The threat of the insurgent group Boko Haram is growing, as is the number of its attacks. According to the statement of the Ministry of Defence of Niger Republic, hundreds of elements of the group attacked a military post located in the Diffa region in the south of the country. As a result of a fierce clash, 16 soldiers were killed and 9 wounded. About 50 people were killed by the militants, and the country’s military seized a significant number of weapons.

The attack occurred in the area of the city of Baroua, where 6,000 IDPs have recently returned under the UN programme. The southeast of the country near the marshy Lake Chad region is being hit by fighters from Nigeria’s Boko Haram and its splinter group, the Islamic State West Africa Province (ISWAP). The Diffa region hosts approximately 300,000 Nigerian refugees and locally displaced Nigeriens.

Recall that the Boko Haram group launched an uprising in northeastern Nigeria in 2009, but violence frequently spills over into neighboring Chad, Niger and Cameroon in the Lake Chad Basin. The world’s poorest country by the benchmark of the UN’s Human Development Index (HDI), Niger is facing rebel attacks on two borders.

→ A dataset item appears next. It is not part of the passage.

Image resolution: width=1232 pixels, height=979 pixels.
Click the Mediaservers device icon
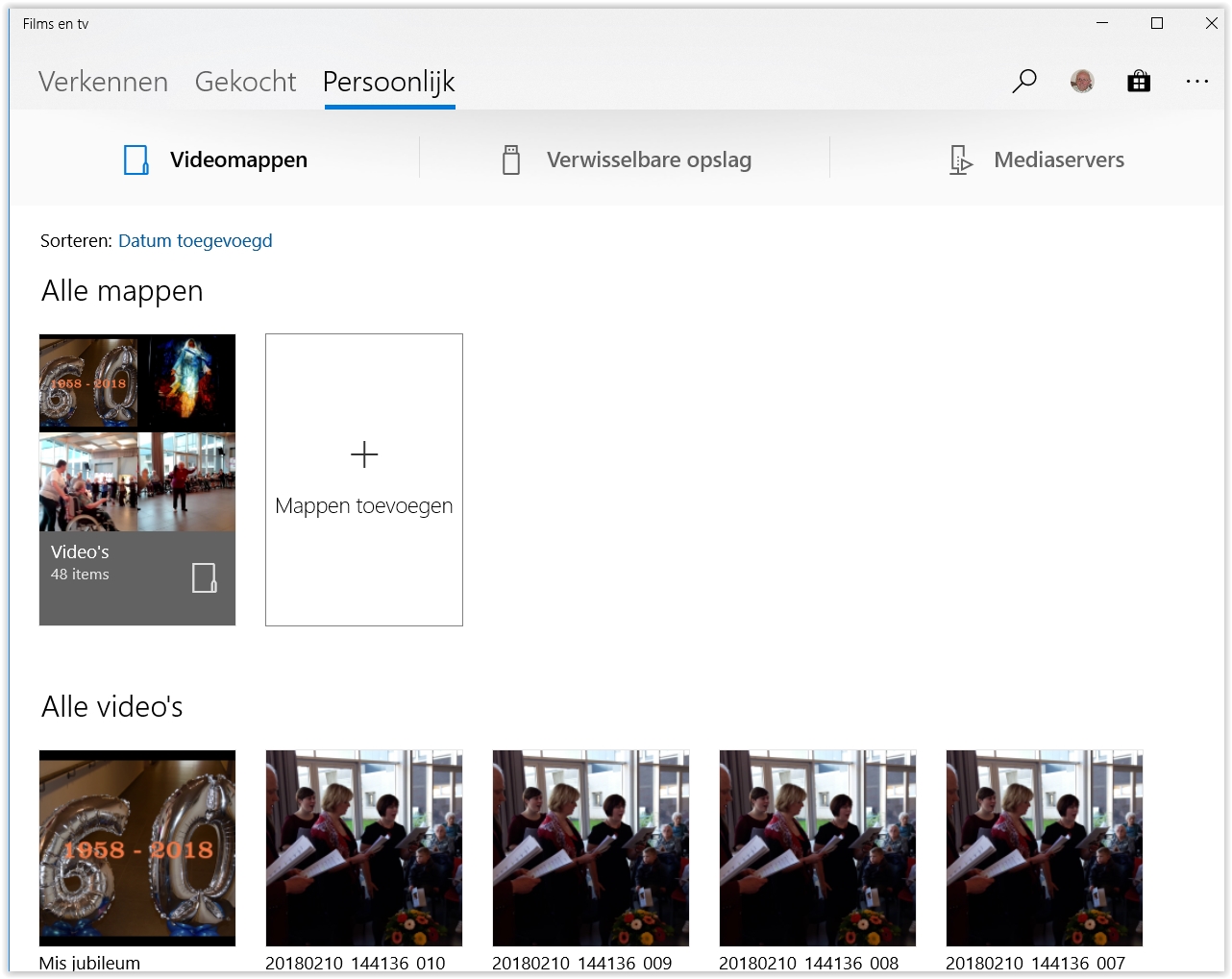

Western Niger, meanwhile, is battling bloody cross-border raids from armed groups in neighboring Mali, who include followers of the Islamic State in the Greater Sahara (ISGS). Violence linked to the Islamic State in the Greater Sahara (ISGS) more than doubled in the past year. Concentrated along the Burkina Faso-Niger-Mali border areas, ISGS events target civilians nearly half the time.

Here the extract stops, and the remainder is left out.